Methods: A retrospective cohort study was conducted, including 93 patients with CD who received a double dose IFX (10 mg/kg body weight) and/or a next infusion after a shortened interval following LOR during maintenance therapy. IFX TC and ADA were measured at consecutive time points just before (at T0) and after (at T+1) the treatment intensification. ADA were quantified using an in-house developed drug tolerant assay (1). We compared the short-term evolution of IFX exposure, immunogenicity, clinical (based on physician global assessment) and biological (based on CRP) response during DD, IS and combined DD+IS.

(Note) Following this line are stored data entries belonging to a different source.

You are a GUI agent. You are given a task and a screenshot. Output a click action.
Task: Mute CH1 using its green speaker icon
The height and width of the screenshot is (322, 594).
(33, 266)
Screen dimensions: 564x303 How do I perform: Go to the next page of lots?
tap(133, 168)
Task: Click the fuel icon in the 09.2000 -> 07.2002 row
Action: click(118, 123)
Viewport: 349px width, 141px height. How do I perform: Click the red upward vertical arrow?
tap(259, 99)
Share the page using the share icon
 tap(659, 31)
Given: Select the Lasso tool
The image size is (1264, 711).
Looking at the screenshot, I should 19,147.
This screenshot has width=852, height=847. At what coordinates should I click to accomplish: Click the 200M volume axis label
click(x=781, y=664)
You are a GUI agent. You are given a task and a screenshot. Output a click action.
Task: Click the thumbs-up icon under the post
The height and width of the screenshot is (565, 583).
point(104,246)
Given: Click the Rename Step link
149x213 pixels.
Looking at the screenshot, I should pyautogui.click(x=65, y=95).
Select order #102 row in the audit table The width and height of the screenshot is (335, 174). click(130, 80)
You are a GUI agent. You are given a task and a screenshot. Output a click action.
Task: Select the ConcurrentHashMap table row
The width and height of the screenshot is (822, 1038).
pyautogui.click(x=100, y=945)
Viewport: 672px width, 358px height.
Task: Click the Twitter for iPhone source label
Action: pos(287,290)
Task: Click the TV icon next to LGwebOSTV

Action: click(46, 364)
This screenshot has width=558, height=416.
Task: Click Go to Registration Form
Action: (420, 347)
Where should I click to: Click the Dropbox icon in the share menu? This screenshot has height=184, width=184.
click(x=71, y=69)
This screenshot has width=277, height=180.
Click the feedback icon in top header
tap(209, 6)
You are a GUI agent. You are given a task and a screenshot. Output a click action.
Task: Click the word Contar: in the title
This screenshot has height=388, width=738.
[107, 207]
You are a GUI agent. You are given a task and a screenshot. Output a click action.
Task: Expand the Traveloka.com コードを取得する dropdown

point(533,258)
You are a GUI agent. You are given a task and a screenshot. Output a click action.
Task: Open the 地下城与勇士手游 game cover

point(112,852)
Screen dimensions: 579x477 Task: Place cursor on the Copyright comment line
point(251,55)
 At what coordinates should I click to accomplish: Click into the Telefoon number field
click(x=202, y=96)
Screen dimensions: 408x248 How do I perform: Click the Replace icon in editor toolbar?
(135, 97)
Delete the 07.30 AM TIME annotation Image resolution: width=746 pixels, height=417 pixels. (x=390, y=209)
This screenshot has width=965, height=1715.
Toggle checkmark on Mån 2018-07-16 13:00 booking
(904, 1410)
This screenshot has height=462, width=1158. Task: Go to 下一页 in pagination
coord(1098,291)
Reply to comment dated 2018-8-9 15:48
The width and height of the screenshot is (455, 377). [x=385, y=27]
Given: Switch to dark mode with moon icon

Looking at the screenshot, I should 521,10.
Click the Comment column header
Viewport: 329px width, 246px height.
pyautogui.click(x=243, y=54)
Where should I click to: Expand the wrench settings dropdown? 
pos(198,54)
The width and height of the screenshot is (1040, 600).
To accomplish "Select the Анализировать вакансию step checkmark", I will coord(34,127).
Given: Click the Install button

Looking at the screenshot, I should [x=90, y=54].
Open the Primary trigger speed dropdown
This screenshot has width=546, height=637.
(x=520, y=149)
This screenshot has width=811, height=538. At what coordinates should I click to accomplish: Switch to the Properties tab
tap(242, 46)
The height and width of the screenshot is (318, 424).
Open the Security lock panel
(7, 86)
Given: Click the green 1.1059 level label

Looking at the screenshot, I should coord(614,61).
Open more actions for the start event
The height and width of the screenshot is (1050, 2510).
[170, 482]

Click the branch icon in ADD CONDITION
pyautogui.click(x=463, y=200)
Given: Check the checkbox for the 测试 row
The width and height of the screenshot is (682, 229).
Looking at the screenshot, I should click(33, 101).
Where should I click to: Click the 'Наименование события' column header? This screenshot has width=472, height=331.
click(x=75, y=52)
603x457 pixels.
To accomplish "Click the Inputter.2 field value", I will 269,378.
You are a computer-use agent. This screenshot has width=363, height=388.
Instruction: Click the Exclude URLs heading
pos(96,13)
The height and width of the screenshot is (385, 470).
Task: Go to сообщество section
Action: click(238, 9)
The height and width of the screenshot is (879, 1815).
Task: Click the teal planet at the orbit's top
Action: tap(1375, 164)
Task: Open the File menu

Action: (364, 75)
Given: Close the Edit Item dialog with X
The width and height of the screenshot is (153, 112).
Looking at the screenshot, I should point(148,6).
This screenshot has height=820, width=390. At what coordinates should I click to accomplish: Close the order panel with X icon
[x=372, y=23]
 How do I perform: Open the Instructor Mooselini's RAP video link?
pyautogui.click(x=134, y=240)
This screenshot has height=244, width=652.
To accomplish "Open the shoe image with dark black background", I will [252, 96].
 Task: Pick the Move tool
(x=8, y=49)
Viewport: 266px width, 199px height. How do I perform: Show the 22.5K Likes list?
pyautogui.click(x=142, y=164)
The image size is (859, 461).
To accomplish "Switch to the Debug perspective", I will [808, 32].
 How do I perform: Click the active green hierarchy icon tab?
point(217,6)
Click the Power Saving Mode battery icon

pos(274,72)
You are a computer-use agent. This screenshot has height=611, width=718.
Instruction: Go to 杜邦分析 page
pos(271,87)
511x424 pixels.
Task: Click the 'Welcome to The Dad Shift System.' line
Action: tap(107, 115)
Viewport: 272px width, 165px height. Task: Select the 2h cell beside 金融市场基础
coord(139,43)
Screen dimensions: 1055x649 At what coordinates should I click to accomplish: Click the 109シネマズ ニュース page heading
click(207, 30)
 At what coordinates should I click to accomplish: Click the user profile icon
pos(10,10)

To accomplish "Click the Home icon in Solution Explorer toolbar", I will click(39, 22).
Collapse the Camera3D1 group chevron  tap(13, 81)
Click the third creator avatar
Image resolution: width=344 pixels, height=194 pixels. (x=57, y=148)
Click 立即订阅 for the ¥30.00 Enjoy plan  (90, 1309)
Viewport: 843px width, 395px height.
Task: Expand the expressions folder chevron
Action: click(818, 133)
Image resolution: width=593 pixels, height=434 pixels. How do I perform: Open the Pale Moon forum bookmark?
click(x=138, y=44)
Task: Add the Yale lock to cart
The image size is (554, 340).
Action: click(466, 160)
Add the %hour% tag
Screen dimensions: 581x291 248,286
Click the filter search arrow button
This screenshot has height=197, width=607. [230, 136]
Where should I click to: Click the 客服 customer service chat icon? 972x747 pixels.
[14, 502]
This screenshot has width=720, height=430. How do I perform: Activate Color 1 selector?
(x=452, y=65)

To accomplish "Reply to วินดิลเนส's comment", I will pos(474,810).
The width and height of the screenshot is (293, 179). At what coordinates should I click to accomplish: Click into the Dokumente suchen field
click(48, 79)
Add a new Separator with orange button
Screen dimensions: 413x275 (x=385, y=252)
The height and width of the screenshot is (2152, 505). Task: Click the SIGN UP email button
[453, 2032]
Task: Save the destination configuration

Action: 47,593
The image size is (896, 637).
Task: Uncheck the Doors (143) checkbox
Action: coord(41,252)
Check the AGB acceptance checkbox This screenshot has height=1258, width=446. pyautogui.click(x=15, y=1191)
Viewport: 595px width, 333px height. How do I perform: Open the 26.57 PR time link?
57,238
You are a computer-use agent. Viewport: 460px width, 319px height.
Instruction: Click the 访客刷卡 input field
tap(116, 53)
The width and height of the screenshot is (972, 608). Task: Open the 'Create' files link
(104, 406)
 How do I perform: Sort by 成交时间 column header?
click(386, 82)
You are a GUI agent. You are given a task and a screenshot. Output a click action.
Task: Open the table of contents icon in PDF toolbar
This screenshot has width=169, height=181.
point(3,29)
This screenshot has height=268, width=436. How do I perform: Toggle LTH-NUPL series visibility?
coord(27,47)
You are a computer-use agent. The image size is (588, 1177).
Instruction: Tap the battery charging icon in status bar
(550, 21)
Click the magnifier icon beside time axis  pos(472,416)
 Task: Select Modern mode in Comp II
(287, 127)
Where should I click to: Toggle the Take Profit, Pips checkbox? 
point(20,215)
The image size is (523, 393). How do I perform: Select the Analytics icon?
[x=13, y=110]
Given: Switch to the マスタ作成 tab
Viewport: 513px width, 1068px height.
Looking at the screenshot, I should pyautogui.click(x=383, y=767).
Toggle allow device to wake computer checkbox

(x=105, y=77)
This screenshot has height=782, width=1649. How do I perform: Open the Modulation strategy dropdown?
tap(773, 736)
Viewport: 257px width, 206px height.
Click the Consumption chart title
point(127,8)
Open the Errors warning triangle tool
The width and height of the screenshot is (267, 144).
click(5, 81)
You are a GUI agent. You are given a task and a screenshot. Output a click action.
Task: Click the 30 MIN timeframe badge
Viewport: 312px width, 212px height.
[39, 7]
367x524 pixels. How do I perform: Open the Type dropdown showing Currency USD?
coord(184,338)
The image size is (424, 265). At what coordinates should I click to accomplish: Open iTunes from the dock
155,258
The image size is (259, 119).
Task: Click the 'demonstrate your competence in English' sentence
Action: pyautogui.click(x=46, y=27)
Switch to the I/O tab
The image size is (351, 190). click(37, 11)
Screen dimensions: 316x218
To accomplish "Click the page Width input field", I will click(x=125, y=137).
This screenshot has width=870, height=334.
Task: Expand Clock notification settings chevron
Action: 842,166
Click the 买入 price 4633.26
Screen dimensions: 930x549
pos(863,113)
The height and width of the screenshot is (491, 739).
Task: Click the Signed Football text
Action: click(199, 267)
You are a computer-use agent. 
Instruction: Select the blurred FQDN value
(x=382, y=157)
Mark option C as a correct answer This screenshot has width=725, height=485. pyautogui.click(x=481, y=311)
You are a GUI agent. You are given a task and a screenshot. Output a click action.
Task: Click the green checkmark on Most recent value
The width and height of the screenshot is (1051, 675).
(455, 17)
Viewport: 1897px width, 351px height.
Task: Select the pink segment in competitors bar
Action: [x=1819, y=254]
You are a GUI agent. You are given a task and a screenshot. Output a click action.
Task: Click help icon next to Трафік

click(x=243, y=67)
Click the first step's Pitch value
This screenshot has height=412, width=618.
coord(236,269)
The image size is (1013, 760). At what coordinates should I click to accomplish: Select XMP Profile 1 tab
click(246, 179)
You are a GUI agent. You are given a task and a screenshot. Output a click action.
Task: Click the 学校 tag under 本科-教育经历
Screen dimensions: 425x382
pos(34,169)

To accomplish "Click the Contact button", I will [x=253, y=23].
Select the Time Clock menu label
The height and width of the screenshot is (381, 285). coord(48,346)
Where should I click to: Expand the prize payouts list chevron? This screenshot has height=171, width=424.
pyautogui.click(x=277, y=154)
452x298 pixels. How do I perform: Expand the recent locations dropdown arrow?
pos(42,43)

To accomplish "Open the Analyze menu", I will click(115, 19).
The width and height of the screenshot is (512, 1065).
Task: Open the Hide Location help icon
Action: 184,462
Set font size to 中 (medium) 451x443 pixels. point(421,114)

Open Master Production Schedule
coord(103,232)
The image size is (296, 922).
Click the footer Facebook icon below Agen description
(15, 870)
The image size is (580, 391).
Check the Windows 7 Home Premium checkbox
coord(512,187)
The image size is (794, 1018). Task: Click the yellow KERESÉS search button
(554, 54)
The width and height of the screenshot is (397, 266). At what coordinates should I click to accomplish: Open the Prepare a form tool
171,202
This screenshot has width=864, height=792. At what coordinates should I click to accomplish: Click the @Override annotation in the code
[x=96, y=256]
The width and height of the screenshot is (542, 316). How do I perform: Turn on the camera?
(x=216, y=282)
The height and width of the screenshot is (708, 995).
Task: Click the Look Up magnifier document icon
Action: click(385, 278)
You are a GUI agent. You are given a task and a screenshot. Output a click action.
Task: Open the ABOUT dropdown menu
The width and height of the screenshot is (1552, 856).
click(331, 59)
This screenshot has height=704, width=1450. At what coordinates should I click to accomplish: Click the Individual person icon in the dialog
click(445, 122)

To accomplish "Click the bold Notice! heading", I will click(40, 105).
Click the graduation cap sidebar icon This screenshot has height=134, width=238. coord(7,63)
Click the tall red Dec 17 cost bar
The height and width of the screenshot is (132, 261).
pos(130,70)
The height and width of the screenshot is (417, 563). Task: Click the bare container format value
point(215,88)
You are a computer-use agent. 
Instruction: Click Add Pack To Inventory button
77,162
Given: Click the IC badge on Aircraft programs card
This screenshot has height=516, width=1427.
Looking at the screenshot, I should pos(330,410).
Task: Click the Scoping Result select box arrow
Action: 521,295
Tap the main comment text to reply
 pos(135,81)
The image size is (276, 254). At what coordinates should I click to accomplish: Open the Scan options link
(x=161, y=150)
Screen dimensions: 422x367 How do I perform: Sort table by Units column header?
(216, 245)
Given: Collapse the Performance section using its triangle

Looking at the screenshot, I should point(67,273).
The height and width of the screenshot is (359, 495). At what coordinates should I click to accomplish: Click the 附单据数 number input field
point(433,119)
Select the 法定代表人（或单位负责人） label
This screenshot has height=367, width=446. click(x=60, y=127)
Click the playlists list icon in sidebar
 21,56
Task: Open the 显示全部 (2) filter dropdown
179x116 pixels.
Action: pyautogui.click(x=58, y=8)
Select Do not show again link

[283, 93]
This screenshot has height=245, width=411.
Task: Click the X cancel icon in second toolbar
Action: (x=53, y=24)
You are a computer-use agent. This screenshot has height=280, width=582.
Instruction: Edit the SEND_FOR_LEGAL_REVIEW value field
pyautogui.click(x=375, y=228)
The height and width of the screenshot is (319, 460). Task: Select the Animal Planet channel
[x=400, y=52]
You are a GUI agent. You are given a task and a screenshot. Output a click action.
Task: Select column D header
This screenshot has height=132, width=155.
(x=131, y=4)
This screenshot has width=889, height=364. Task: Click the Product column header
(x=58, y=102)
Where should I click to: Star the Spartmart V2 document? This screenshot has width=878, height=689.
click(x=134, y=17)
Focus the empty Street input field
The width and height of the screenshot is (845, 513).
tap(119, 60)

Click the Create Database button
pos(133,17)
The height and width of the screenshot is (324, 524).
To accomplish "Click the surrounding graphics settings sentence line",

Results: Overall, treatment intensification significantly increased the IFX TC from 1.2 μg/mL to 3.6 μg/mL (93 paired samples, p<0.0001) (Table 1). An ADA concentration below 481 ng/mL eq. predicted a therapeutic post-treatment TC (3 μg/mL, 100% specificity, 51% sensitivity, AUROC 0.83, p<0.0001). When ADA were undetectable, all treatment intensification interventions significantly increased the IFX TC and DD+IS resulted in a larger TC increase compared to DD alone (Table 1). When ADA were detectable but below the 481 ng/mL eq. cut-off, only DD significantly increased the IFX TC. When ADA were above the 481 ng/mL eq. cut-off, neither treatment intensification intervention was effective for increasing the IFX TC.
A significant TC increase was associated with clinical response in patients undergoing IS, only when they had no detectable ADA (from 2.3 μg/mL [0.7–4.4] to 4.9 μg/mL [1.7–12.1], n=15, p=0.009). Even when ADA were detectable but below the 481 ng/mL eq. cut-off, a significant TC increase was associated with clinical and biological response and remission in patients undergoing DD (biological response: from 1.5 μg/mL [0.4–3.1] to 6.0 μg/mL [3.3–13.5], n=8, p=0.02; biological remission: from 1.7 μg/mL [0.3–3.4] to 4.0 μg/mL [3.2–13.7], n=7, p=0.03; clinical response: from 2.0 μg/mL [1.0–6.2] to 9.2 μg/mL [4.4–13.5], n=8, p=0.008).
Conclusions: DD is more effective than IS for restoring therapeutic TC and clinical and biological response and remission in patients with low ADA titers. When ADA titers are high, neither treatment intensification strategy is effective.